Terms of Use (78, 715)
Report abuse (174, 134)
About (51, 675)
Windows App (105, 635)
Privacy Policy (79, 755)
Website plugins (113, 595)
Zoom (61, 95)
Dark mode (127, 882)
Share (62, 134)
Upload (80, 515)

* * * * * * *

- WHAT NEEDS TO BE DONE:
Produce a verbatim copy of the lines from the one holding "About (51, 675)" to the final line of the data, and nothing more.

- SOLVED PROBLEM:
About (51, 675)
Windows App (105, 635)
Privacy Policy (79, 755)
Website plugins (113, 595)
Zoom (61, 95)
Dark mode (127, 882)
Share (62, 134)
Upload (80, 515)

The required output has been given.